→ YOUR INSTRUCTIONS
Please transcribe only the lines that run from the line bearing "1024x579 pixels." to the end of the entries, keeping both end lines. Skip the pictures.

★ ★ ★ ★

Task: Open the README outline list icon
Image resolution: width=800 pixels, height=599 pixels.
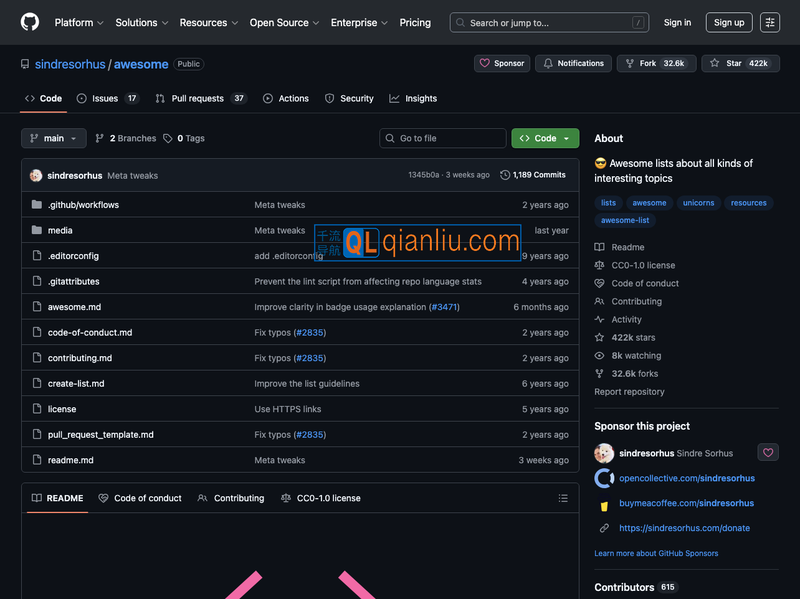Action: coord(563,498)
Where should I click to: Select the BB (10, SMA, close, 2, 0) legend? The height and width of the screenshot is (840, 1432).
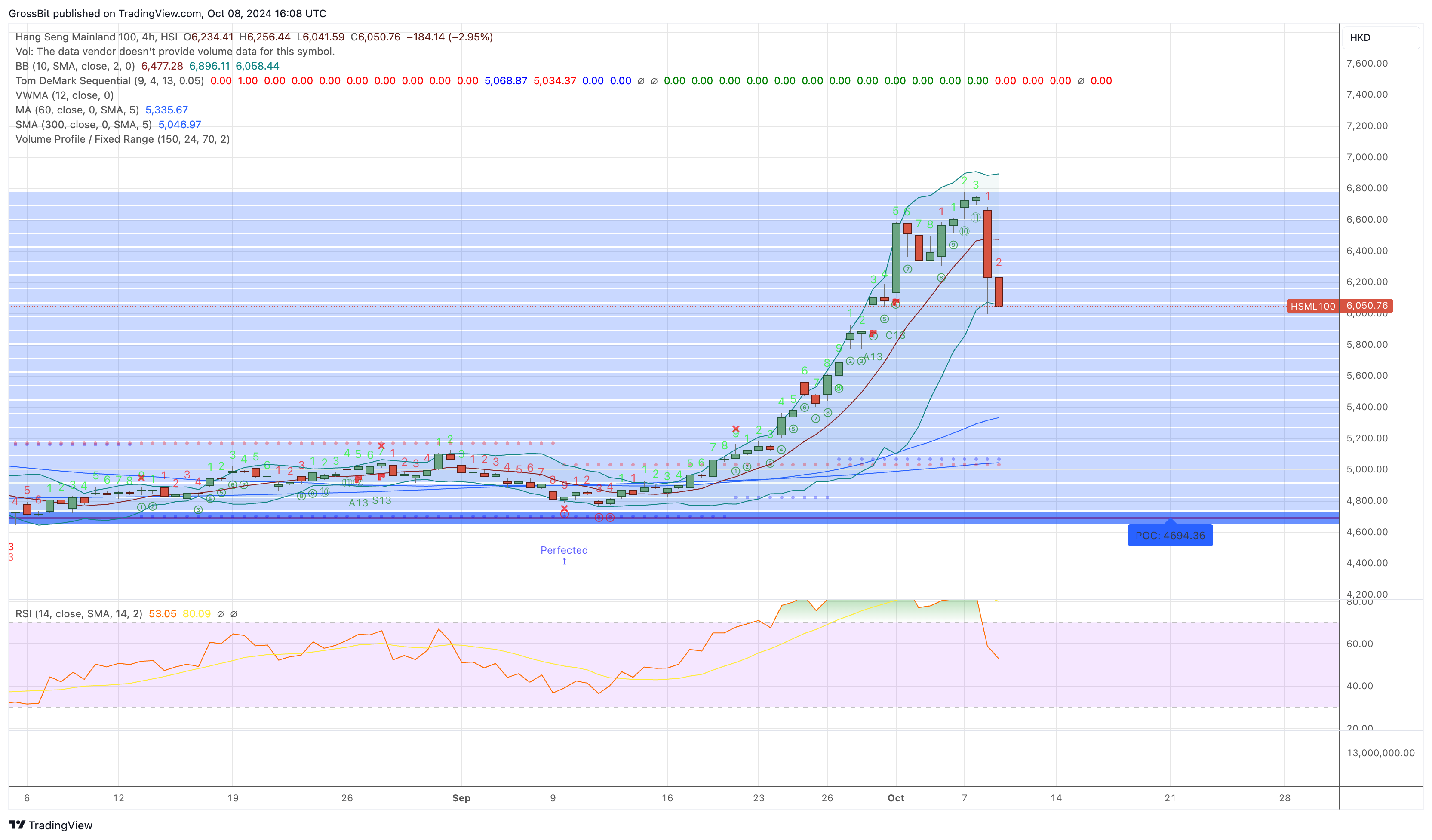click(75, 66)
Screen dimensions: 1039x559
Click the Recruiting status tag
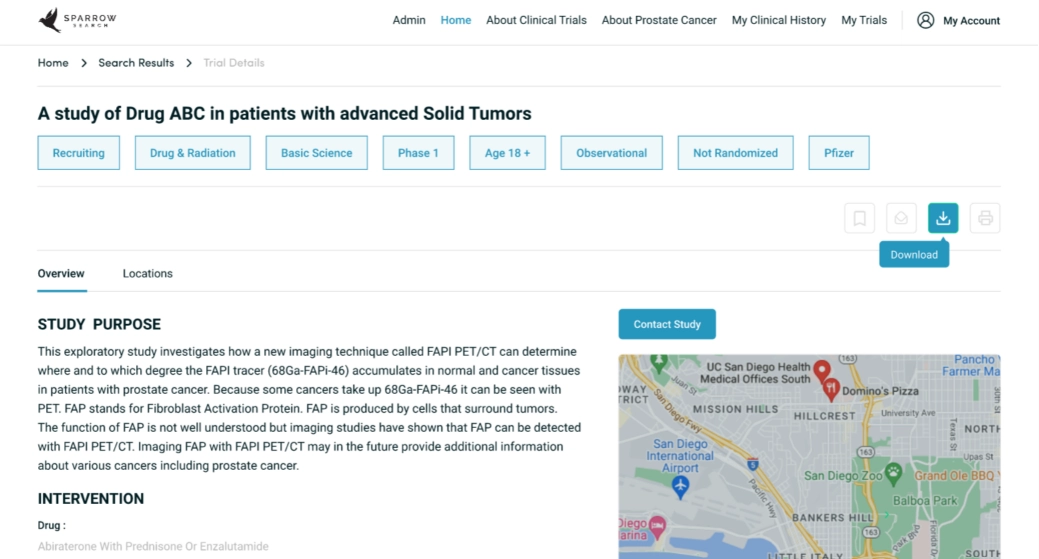coord(78,153)
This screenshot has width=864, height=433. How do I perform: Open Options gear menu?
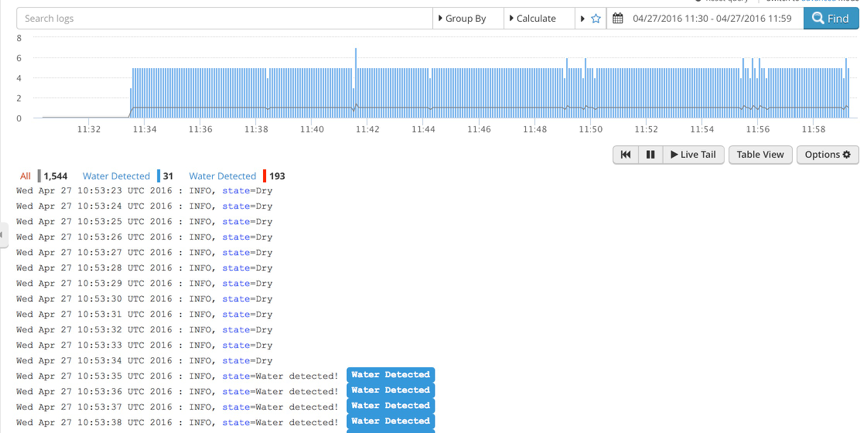827,154
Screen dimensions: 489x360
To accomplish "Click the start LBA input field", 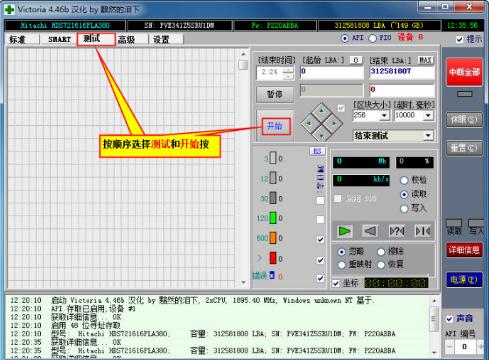I will 332,72.
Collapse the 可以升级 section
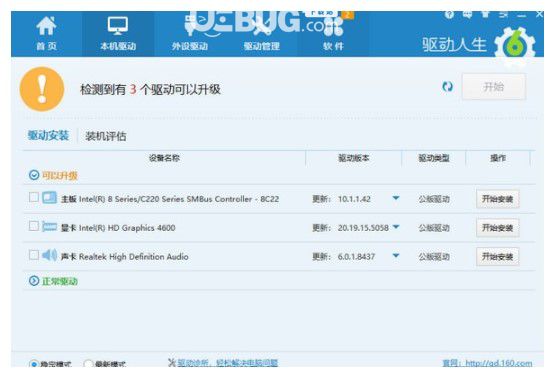 (x=34, y=175)
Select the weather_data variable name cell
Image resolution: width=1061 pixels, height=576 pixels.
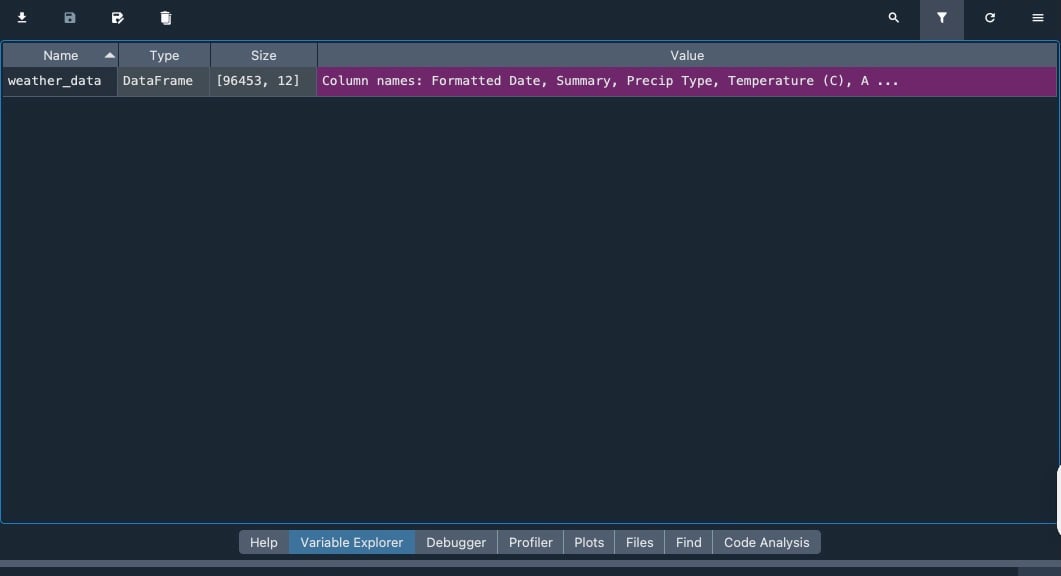tap(55, 81)
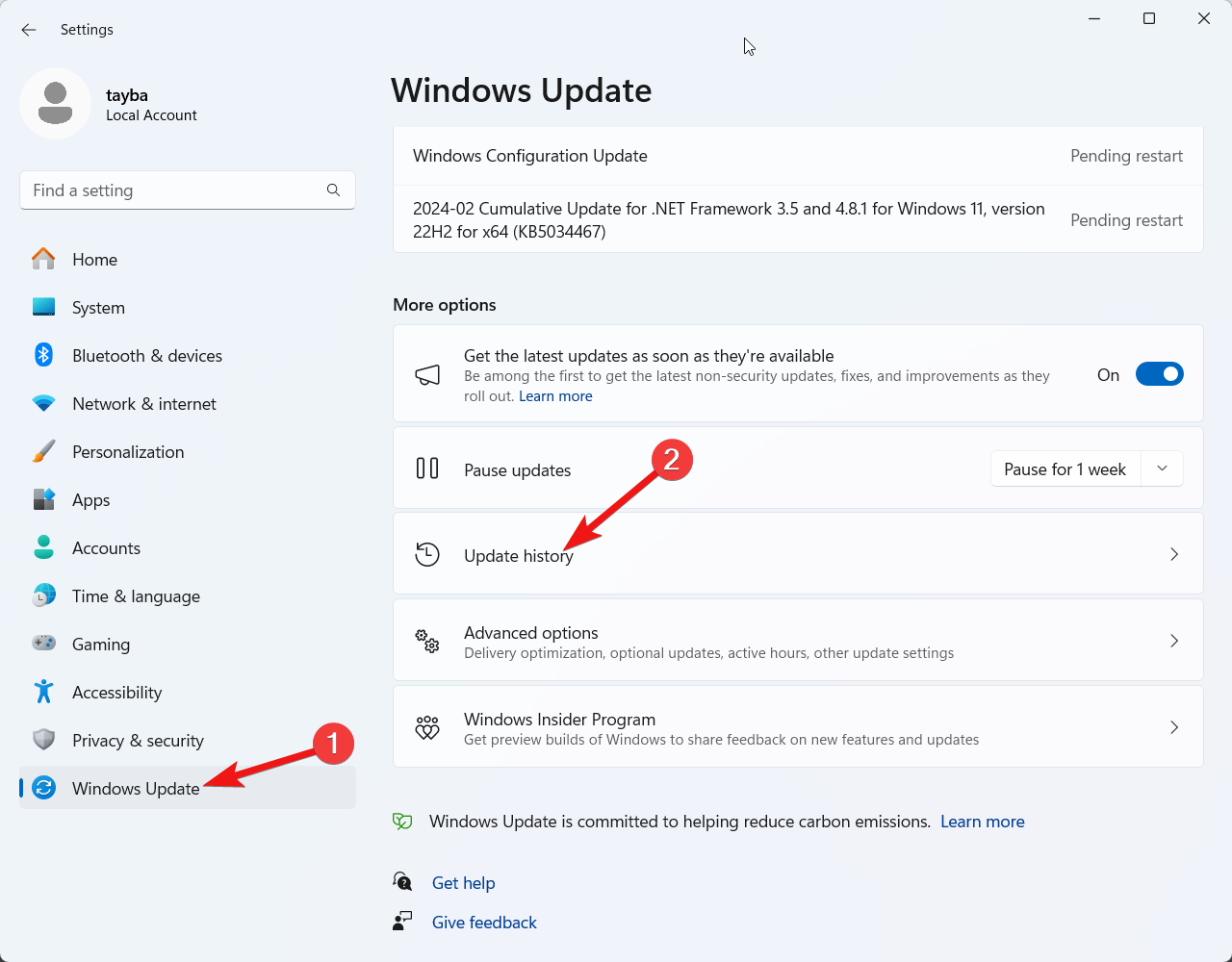The width and height of the screenshot is (1232, 962).
Task: Open the Pause for 1 week dropdown arrow
Action: pos(1162,468)
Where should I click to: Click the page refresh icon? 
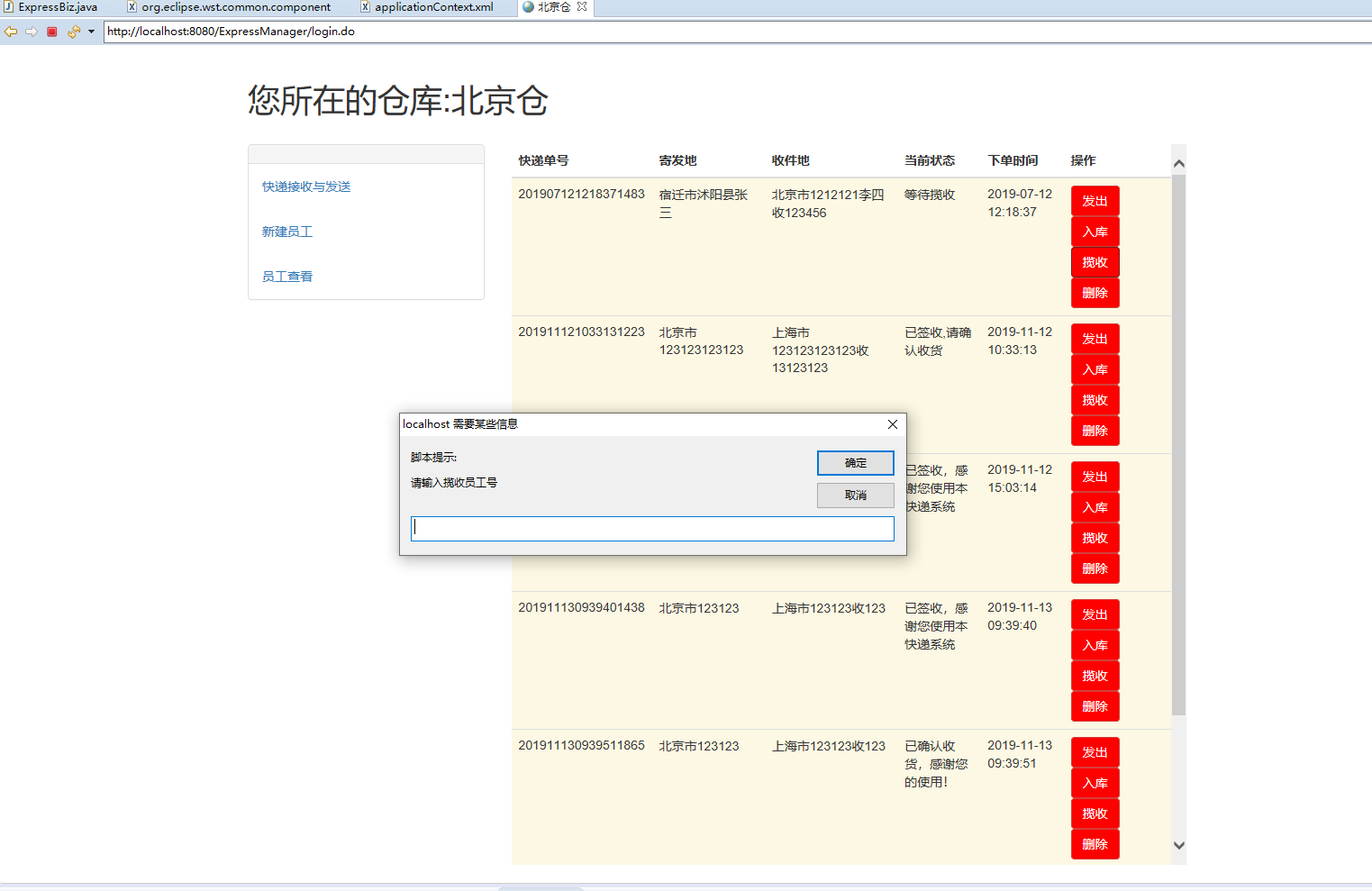tap(73, 31)
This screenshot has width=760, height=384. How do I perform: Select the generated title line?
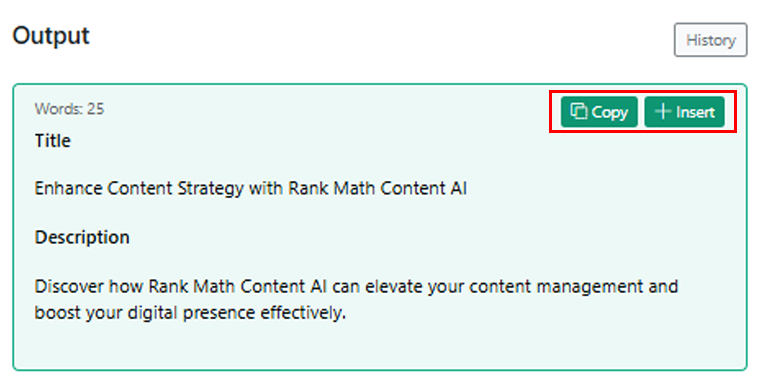point(251,188)
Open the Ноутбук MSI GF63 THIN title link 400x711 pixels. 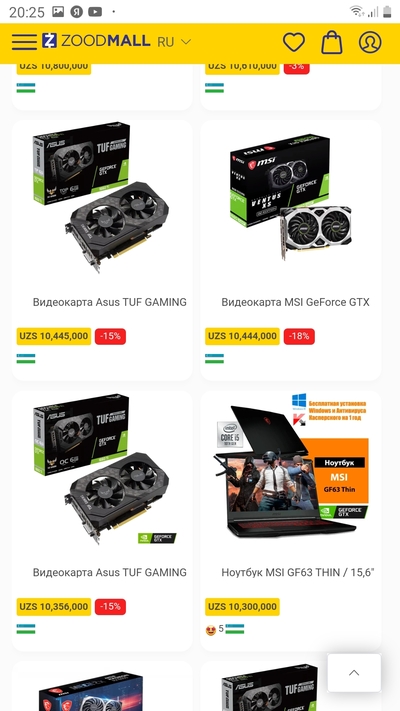point(298,572)
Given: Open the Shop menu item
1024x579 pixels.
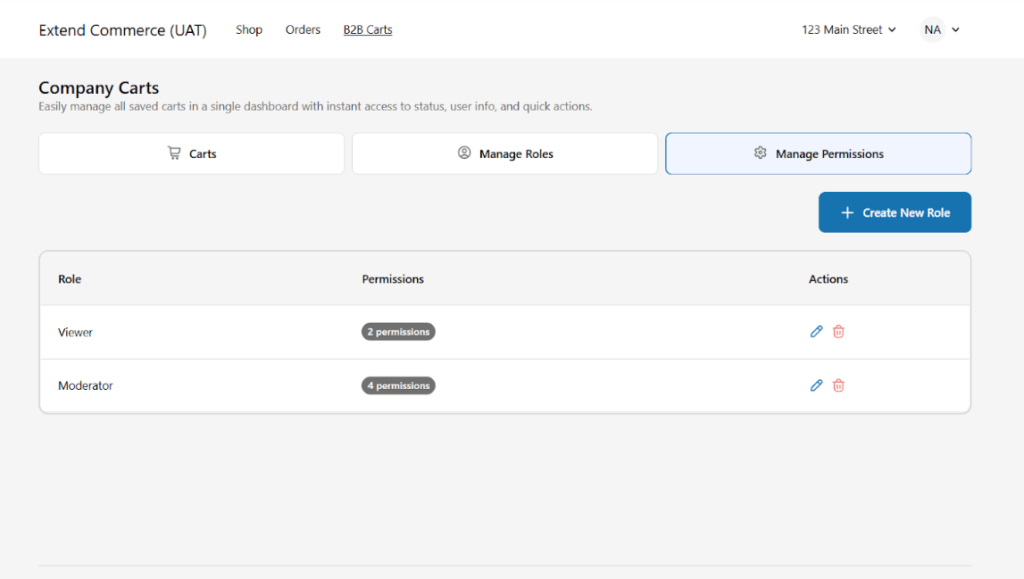Looking at the screenshot, I should 249,29.
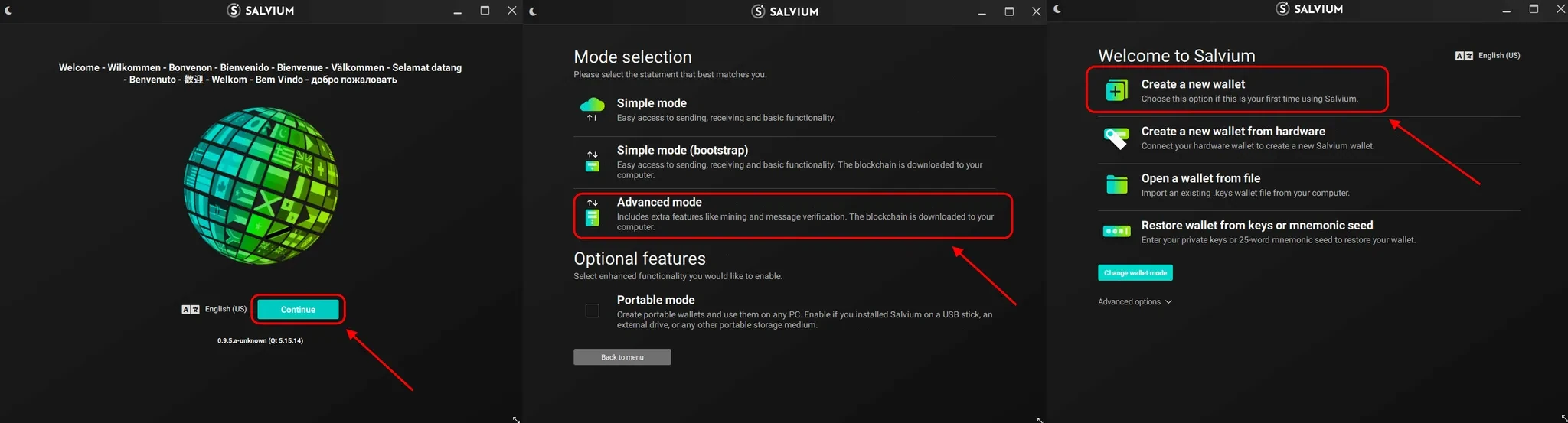The height and width of the screenshot is (423, 1568).
Task: Click the Change wallet mode button
Action: coord(1135,273)
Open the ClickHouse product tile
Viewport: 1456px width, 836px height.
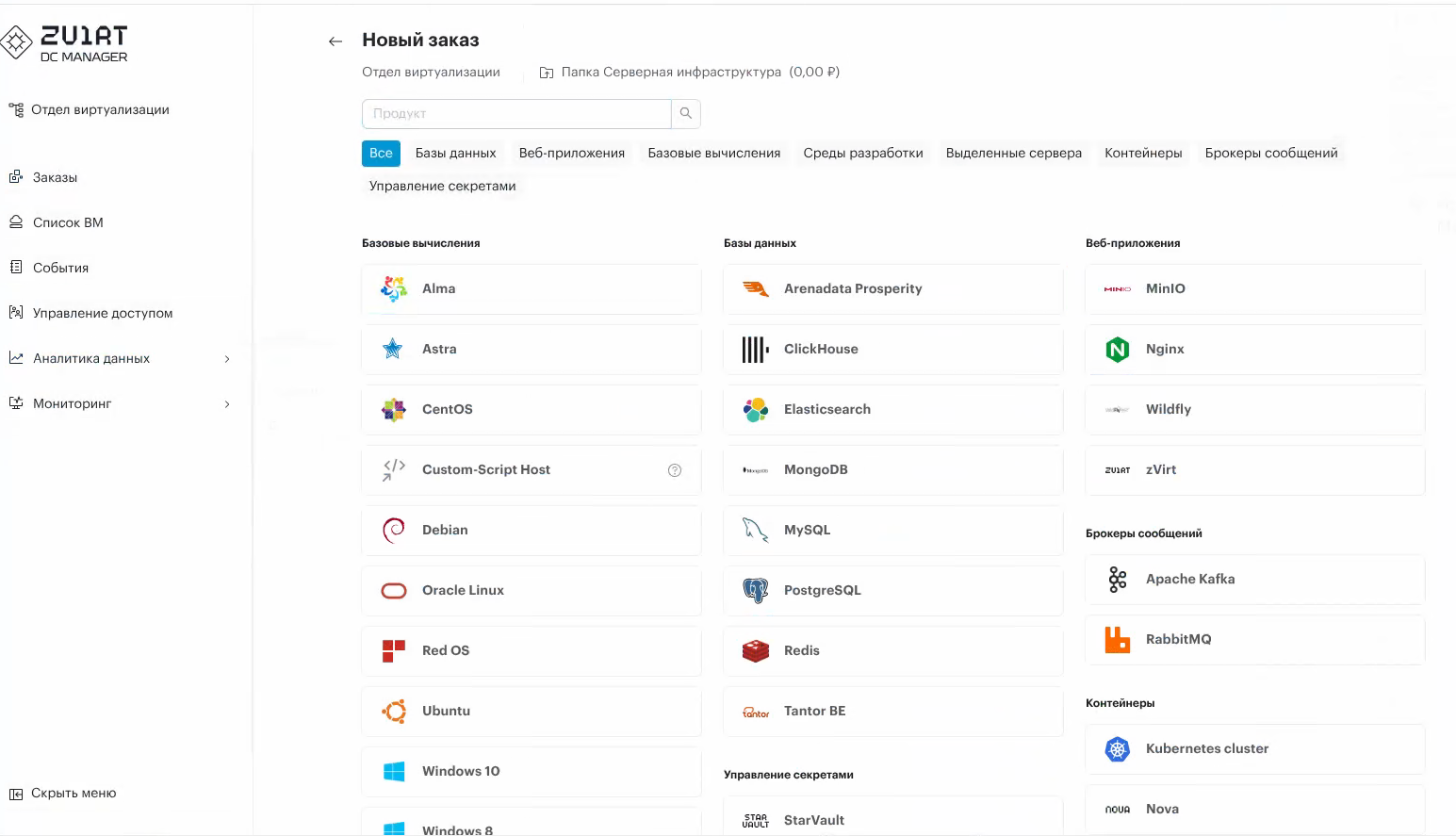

★ ★ ★ ★

→ RESPONSE
1024x579 pixels.
Looking at the screenshot, I should 249,29.
The height and width of the screenshot is (423, 1568).
Task: Click the Change wallet mode button
Action: coord(1135,273)
Open the ClickHouse product tile
Viewport: 1456px width, 836px height.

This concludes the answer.